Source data

--*--

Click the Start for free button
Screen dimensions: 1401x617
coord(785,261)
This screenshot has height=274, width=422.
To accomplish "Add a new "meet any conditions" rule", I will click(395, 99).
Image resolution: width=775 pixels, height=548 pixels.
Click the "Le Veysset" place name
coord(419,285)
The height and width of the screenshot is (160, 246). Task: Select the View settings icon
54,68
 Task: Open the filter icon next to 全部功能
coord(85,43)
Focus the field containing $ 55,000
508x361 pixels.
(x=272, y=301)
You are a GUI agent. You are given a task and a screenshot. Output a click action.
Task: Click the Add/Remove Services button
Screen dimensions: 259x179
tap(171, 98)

--*--

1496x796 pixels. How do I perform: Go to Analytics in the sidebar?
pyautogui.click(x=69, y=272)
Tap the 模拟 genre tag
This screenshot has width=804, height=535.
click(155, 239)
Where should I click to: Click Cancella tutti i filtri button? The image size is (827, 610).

--*--

- [Work instruction]: Filter the entries above down to the lines that hold the word "button", and copy those lines.

- [Problem solution]:
Click the Start for free button
Task: Click the Add/Remove Services button
Where should I click to: Click Cancella tutti i filtri button? The image size is (827, 610).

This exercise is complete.